**Tugas singkat**:
Menurut kutipan teks tentang percepatan pembangunan Papua, angka prevalensi stunting diharapkan turun hingga berapa dan pada tahun berapa?

JAKARTA, BALIPOST.com – Guna mempercepat pembangunan di Papua, pemerintah menerjemahkan visi “Terwujudnya Papua Mandiri, Adil, dan Sejahtera” yang terkandung dalam Rencana Induk Percepatan Pembangunan Papua (RIPPP) 2022-2024 menjadi tiga jenis perencanaan pembangunan.
“Pertama, memberikan pelayanan kesehatan yang berkualitas dan merata, serta membudayakan hidup sehat dan bersih di masyarakat menuju Papua Sehat,” ujar Menteri Perencanaan Pembangunan Nasional/Kepala Badan Perencanaan Pembangunan Nasional (PPN/Bappenas) Suharso Monoarfa dalam peluncuran RIPPP dan Sistem Informasi Percepatan Pembangunan Papua (SIPPP), di Kota Sorong, Papua Barat Daya, yang dipantau secara virtual di Jakarta, seperti dikutip dari kantor berita Antara, Jumat (7/6).
Dengan demikian, diharapkan angka prevalensi stunting turun hingga di bawah 10 persen pada tahun 2041, umur harapan hidup meningkat, serta seluruh kabupaten/kota mencapai eliminasi malaria.

**Cuplikan data**:
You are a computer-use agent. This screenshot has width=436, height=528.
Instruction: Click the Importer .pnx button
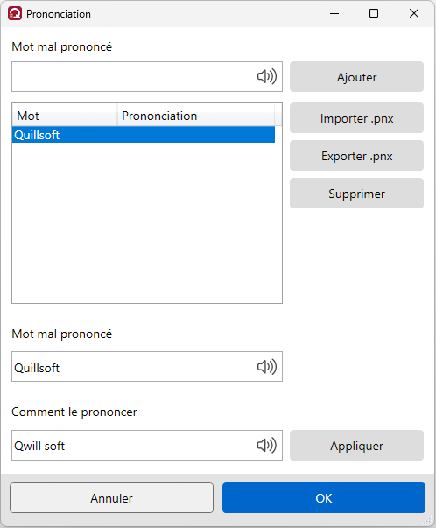(x=356, y=118)
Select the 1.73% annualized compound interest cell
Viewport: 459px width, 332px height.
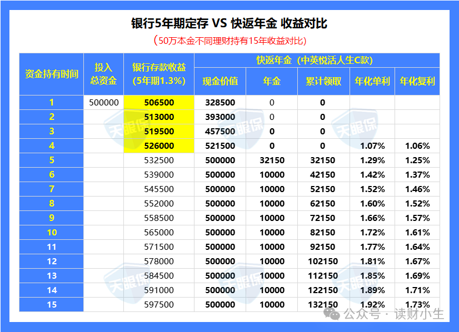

**Jawaban yang diharapkan**:
Hingga di bawah 10 persen pada tahun 2041.